Welcome!

I'm not much of a writer or artist or comedian or thought-provoker, but one fateful night I decided that this might be something fun. I don't really expect it to lead anywhere, but if you are one of few reading this, I hope that you stay around and enjoy my postings!

Thursday, March 3, 2011

How I Became the Enemy of a Major Fast Food Franchise.

Oh, messenger bag. Why do you not get along with your brother, lunch bag? Why must you pummel him on a day-to-day basis, squishing his insides to a pulp? (Quite literally. You will be missed, PB&J.)


Anyway, yesterday I come to school as usual, and find my lunch bag squished under my heap of books in my incredibly cramped bag, again, as usual. After disposing of the gooey paste that I used to call my sandwich, I went the day without eating. After class, I went to the car and attempted to make it very well known that I was in fact, starving to death because I missed a meal. Oh, the pain I endured.

To my joy, my mother, who was in the car along with my brother and father, fished out some coupons from her purse for a fast food chain that will remain nameless. The coupons were for one free sandwich, if one were to purchase a specific menu item. Another was for free fries and a drink with another sandwich purchase. We figured we'd be able to feed all 4 of us with these coupons, but after reading further, I noticed 'Limit 1 use per customer per visit' But that would not stop our contrivance. We devised a plan. Me and my two parents would go inside the restaurant, posing as 3 separate customers, acting as though we didn't know each other. We would each use a coupon and walk out with food enough for all of us. We had it all planned out, as if we'd been fooling these chumps for all our lives.

We went inside in short intervals, as to not look suspicious. I saw my parents do their part, ordering what they were assigned. Then my turn came. I ordered my food, but in a moment of horrible realization, I remembered...

When the woman turned around to tell the cooks our order, I beckoned my dad to slip me a $10 bill, which he promptly did. Only one problem. We were caught. The little funny lady behind the counter with a speech impediment made it as melodramatic as possible. She shouted, 'HEY! What do you shink chur during!?' I stood baffled at our mistake. We had it all planned out, but we were caught red handed. The customers all looked at us, not knowing what just happened. The mad little woman continued her angry rantings, as though our wish of free food had hurt HER personally. As if we had done something so heinous, that she was in emotional turmoil because of it. She tattled on us. To her manager. The manager came out, not looking too pleased, and told the funny lady that technically we could to that. Red faced, she muttered '...Sh'okay...' and went back to work. We walked out with our heads held high and our arms full of food. But we would be remembered. That much is for sure.

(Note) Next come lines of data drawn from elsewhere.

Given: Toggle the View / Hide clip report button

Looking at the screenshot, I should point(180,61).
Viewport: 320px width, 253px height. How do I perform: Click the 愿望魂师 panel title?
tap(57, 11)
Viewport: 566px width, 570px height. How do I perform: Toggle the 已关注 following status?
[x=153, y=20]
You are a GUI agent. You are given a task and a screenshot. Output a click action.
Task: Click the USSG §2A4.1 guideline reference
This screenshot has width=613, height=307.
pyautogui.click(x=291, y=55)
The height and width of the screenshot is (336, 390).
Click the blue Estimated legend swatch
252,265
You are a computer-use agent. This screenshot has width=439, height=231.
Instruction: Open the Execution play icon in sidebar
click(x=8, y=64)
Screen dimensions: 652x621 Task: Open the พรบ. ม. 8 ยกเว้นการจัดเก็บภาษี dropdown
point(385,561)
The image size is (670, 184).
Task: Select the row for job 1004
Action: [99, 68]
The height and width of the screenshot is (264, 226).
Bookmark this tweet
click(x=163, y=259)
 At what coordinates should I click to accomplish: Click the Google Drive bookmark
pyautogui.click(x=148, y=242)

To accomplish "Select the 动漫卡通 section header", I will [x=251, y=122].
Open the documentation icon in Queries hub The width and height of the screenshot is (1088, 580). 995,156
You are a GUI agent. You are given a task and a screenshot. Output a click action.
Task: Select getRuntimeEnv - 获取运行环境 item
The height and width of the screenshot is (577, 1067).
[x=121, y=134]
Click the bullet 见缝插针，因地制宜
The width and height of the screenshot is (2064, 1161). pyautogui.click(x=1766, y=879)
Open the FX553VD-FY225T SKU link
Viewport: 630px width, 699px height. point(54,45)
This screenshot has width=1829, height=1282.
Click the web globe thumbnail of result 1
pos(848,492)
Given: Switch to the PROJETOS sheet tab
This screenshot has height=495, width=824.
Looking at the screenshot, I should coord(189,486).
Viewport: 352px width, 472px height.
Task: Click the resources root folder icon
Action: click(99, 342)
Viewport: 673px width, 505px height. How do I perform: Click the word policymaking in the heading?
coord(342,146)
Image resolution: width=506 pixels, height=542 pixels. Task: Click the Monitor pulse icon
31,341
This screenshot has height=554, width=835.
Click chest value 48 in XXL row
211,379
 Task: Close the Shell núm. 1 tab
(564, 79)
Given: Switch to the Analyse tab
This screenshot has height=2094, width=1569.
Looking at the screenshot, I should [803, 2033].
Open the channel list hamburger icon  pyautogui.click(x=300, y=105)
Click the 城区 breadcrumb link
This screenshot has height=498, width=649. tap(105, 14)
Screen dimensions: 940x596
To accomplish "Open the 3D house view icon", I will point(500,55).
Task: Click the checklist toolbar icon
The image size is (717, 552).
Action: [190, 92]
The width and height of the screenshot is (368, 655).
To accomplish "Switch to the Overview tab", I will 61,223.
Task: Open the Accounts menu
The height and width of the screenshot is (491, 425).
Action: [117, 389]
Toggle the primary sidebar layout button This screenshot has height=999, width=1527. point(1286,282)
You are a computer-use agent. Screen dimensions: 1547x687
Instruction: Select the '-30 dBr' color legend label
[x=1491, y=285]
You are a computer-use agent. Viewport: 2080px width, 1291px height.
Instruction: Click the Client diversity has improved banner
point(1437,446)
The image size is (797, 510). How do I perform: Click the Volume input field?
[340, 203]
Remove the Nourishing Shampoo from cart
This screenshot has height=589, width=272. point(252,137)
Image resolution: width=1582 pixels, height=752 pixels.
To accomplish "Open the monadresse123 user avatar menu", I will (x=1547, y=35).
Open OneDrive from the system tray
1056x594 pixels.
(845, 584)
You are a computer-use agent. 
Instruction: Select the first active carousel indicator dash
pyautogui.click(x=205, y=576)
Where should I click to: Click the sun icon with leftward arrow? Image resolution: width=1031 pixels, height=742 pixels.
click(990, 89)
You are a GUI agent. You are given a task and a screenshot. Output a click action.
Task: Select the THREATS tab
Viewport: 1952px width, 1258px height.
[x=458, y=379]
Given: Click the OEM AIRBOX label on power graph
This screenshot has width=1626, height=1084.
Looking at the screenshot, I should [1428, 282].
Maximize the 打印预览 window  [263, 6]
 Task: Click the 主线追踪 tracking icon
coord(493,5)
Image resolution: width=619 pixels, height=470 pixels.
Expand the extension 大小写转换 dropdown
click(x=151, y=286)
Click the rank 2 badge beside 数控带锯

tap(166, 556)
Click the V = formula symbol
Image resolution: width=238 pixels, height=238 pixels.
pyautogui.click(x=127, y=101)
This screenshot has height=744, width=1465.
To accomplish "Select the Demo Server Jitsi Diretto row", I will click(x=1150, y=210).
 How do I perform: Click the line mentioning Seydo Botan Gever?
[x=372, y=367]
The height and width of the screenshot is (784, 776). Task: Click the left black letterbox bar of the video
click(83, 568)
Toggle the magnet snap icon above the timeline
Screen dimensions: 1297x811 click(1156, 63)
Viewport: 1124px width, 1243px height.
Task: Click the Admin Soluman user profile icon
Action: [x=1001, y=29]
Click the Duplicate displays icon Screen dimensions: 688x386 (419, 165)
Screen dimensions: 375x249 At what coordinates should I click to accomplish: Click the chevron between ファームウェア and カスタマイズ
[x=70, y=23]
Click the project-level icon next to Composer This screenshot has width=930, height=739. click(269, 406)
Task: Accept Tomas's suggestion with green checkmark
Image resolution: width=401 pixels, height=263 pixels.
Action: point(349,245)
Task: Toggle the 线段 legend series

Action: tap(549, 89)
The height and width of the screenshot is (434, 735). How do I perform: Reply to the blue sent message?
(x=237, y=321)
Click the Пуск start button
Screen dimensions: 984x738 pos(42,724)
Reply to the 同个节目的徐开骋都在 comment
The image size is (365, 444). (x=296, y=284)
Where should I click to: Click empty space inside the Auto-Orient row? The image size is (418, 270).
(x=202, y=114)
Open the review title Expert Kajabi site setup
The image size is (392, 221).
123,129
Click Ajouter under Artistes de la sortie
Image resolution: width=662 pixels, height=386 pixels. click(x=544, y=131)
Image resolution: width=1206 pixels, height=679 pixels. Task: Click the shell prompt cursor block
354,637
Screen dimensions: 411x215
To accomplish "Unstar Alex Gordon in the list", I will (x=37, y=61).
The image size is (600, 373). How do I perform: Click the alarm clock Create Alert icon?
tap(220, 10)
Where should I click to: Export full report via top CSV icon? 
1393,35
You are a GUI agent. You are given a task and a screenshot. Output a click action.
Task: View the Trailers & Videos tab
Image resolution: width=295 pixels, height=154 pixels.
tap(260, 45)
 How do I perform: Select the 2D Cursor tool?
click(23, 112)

Now today, I'm sitting in my main school's building on the third floor. This place is usually packed with students who talk to one another, or people using their computers, and even teachers who have a break room within earshot. I can see my film teacher enjoying a cup of delicious something right now. Or at least I could. I had a horrible realization dawn on me. There is NO ONE HERE RIGHT NOW. I am literally the only person on this floor. Freaking out, I decided to start an IM session with my good buddy Warren, who goes to another school far away. I was freaked out and my paranoia set in, and he was the unlucky guy who had to hear my crazed ramblings. It went something like this-

Me: What if there's a fire!?

Him: There'd probably be an alarm.

Me: What if I didn't wear enough deodarant!?

Him: There's no one there to even smell you, man.

Me: What if there's a gunman!?

Him: Unless someone hired an assassin to take you out, that's more than likely not the case. Besides, you'd hear gunshots.

That's exactly it. I didn't hear gunshots. And then I remembered the little woman from yesterday. She's out there. She has a rifle. I know it. The wall I'm closest to is just one big window. I'm a sitting duck right now. It wouldn't take much to clear a bunch of college students out of a building.

This personal vendetta brought upon by free food was not worth it. If I'm not going to die from a highly powered scoped rifle, I'll die from the high cholesterol brought upon from eating at that horrible place. Or from the inevitable cyanide poisoning from the little woman. Either way, I know that I am NEVER going to mess with a big corporation again.